By Giuseppe Dentice
The Egyptian military response through heavy air strikes on the cities of Darnah and Sirte – as a consequence of the kidnapping and beheading of 21 Egyptian Copts by a Libyan cell affiliated to the Islamic State (IS) in February 2015 – represents so far the peak of Egypt’s involvement in the Libyan affaire.
Since Qaddafi’s fall in 2011, insecurity in Libya – especially in the Eastern costal region of Cyrenaica – has been perceived as a direct threat to Egyptian national security. Indeed, the precarious situation in Cyrenaica deteriorated by Jihadist attacks and the continuous flow of militants across the eastern border has threatened Egypt’s stability and internal security. First, Libya’s eastern border could become a relatively safe haven for Islamist militias, where illegal weapons and militants could flow freely from Libya to the Sinai Peninsula.
Moreover, the presence of many Jihadist groups in both countries, such as Wilayat Sinai – considered the most dangerous and lethal organization in the Sinai Peninsula and in the Egypt mainland – Mohammed Jamal Network (MJN), Islamic Youth Shura Council or Jamaat al-Murabitoun has forced Egyptian authorities to use all necessary measures to secure their border, in order to prevent any spillover effects in Western Egypt.

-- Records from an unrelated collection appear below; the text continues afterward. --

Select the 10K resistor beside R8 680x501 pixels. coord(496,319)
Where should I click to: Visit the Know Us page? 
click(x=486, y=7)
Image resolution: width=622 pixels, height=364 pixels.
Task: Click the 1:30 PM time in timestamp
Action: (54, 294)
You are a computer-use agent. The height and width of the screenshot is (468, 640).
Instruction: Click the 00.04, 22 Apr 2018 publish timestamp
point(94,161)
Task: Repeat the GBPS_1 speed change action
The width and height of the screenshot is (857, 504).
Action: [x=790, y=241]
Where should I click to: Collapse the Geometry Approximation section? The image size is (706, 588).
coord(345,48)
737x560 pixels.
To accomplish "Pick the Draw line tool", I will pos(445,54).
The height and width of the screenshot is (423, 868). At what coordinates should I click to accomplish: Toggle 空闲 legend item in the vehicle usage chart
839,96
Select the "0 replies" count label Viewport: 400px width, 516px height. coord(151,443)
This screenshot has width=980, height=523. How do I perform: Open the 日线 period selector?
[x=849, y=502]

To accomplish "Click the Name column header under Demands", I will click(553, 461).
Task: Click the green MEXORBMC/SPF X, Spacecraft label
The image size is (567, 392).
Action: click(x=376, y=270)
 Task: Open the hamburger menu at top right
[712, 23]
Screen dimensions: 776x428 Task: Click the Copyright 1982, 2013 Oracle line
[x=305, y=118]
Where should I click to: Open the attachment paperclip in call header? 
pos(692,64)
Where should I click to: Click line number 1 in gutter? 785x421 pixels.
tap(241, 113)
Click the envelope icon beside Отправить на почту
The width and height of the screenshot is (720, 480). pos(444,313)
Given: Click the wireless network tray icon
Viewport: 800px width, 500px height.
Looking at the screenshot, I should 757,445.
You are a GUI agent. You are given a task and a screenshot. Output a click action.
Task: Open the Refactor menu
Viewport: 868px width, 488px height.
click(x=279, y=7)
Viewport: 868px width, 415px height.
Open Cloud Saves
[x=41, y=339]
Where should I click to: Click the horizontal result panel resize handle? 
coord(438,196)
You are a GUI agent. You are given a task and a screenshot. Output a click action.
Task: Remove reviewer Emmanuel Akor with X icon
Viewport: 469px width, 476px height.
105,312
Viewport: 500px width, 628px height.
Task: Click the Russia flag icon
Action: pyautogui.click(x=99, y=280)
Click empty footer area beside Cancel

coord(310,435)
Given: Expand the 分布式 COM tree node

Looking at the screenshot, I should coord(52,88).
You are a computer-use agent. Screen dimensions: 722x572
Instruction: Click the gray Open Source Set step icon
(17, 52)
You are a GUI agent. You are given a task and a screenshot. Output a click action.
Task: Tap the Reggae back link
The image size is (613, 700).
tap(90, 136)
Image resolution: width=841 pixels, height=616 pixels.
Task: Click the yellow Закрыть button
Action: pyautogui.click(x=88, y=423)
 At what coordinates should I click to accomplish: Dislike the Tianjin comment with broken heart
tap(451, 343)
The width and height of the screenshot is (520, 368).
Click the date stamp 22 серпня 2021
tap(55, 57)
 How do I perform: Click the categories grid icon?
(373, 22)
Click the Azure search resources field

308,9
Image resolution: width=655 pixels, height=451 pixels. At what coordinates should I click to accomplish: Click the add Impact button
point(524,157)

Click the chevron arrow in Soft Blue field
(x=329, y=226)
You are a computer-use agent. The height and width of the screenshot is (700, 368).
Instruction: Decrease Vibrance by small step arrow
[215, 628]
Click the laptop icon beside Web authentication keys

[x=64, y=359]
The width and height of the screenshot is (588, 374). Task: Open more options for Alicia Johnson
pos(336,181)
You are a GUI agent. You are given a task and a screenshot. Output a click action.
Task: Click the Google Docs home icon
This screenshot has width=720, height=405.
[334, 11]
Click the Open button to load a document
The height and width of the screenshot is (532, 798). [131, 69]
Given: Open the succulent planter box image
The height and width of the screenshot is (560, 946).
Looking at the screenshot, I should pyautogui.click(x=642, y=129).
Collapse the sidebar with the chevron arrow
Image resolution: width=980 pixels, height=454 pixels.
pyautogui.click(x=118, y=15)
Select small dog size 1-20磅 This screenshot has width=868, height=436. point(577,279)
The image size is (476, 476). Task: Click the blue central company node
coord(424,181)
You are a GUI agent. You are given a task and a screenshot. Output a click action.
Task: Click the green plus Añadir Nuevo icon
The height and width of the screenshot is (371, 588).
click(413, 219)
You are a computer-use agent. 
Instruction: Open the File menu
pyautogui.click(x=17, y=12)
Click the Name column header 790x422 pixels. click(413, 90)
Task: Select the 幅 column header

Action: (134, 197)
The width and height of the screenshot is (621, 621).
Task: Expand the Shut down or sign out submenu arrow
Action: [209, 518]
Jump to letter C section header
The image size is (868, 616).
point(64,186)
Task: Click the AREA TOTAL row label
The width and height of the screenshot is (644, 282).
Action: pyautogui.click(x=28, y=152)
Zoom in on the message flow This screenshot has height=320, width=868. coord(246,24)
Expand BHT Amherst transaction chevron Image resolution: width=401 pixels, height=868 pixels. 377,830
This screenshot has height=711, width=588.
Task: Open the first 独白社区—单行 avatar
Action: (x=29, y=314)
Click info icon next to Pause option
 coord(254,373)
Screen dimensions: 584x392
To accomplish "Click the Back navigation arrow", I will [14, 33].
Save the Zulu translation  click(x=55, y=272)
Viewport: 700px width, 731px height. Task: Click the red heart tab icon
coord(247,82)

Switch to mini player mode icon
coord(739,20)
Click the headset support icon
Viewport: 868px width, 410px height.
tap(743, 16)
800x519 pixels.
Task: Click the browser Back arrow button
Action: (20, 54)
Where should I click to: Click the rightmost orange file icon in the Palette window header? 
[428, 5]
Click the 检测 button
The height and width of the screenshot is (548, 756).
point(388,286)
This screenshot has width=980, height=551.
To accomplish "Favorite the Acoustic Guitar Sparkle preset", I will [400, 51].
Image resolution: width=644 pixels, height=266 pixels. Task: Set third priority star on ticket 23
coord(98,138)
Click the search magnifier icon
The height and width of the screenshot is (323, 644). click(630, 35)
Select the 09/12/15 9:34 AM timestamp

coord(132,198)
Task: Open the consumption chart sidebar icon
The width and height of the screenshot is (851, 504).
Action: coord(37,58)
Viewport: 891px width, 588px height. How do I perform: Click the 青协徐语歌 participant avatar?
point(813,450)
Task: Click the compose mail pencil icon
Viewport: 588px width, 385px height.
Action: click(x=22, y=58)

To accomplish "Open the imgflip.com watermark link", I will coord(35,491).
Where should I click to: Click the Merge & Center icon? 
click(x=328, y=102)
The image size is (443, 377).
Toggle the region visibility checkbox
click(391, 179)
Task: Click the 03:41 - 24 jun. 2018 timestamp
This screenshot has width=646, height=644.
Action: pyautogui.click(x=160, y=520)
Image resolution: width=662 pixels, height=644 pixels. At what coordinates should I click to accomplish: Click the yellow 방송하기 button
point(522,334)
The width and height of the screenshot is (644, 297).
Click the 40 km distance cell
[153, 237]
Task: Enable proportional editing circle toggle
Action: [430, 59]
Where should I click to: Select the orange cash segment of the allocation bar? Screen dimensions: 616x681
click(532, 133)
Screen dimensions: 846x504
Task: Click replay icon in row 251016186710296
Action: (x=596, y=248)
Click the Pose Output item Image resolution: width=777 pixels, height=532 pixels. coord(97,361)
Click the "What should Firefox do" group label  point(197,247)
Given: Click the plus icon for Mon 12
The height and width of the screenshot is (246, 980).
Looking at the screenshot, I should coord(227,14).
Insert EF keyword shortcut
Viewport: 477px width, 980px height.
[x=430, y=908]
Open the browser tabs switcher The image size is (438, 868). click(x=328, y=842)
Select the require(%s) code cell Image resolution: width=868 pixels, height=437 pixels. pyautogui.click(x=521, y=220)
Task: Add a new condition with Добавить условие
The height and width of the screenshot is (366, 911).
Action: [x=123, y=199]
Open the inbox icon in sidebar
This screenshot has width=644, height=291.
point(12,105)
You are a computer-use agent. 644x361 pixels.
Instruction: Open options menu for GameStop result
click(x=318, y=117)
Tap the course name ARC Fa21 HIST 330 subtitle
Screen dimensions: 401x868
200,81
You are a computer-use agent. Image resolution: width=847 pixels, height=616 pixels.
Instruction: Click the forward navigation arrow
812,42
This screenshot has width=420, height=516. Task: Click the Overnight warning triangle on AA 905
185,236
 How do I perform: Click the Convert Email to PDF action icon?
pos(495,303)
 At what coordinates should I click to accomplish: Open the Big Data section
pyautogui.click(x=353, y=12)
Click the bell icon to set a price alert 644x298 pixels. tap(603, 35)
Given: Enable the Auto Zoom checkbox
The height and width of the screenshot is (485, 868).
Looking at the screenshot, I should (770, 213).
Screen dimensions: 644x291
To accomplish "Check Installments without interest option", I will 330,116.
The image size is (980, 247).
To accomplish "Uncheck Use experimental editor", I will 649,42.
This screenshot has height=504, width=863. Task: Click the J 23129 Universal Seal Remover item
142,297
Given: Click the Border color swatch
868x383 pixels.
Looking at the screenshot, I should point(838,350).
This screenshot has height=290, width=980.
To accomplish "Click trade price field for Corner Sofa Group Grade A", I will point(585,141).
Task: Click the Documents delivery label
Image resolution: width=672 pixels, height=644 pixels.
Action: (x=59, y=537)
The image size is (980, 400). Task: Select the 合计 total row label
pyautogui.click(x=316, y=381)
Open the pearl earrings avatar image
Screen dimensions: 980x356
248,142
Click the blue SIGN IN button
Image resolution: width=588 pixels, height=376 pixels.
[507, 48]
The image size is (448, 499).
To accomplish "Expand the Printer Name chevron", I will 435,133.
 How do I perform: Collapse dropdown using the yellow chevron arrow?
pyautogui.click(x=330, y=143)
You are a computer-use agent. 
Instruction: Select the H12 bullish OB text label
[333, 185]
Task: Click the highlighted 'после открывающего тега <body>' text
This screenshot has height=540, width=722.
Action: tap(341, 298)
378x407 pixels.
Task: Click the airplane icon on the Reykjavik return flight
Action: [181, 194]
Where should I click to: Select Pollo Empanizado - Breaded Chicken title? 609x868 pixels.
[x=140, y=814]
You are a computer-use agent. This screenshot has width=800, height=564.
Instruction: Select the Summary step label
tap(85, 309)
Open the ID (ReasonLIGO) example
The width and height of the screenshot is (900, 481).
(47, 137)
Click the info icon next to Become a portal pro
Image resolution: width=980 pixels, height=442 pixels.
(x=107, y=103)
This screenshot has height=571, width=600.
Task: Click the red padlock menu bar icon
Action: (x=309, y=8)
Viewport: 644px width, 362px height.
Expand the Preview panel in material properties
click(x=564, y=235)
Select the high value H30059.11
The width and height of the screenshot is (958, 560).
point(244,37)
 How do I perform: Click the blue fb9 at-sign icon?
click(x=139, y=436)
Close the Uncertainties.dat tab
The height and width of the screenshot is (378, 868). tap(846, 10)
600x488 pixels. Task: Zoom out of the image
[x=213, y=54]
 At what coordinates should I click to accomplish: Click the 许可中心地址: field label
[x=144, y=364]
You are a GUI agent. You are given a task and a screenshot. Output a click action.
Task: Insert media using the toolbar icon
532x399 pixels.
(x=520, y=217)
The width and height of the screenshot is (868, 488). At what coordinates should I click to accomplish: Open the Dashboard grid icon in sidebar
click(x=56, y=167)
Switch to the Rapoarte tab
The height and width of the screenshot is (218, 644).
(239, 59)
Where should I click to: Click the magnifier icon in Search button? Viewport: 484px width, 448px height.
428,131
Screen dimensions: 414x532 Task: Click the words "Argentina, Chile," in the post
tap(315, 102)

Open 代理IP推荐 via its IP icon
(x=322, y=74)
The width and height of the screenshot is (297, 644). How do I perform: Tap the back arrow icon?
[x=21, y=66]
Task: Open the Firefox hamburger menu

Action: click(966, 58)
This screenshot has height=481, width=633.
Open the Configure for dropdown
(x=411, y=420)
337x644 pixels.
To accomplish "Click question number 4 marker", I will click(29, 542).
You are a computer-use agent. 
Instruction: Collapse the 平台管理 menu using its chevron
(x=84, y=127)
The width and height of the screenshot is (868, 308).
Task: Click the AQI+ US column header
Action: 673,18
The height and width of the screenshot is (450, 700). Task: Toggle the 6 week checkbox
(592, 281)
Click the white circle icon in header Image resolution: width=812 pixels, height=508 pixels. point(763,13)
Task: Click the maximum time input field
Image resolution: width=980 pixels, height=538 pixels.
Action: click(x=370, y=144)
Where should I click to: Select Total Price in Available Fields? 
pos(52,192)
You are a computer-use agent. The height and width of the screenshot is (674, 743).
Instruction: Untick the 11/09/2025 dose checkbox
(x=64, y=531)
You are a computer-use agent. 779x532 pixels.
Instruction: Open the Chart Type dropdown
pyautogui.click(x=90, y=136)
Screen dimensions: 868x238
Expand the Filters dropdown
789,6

For all of these reasons, the Egypt’s intervention in Libya reflects a specific foreign and domestic security policy approach. The main objective of the Egyptian involvement in Libya is the containment of Islamist and Jihadist militias in the Sinai Peninsula to avoid their spread along the Western Desert. Moreover, these actions are aimed to eradicate a deeper proliferation of illicit traffics (illegal immigration, arms and drugs smuggling) through Libya to Egypt and vice versa.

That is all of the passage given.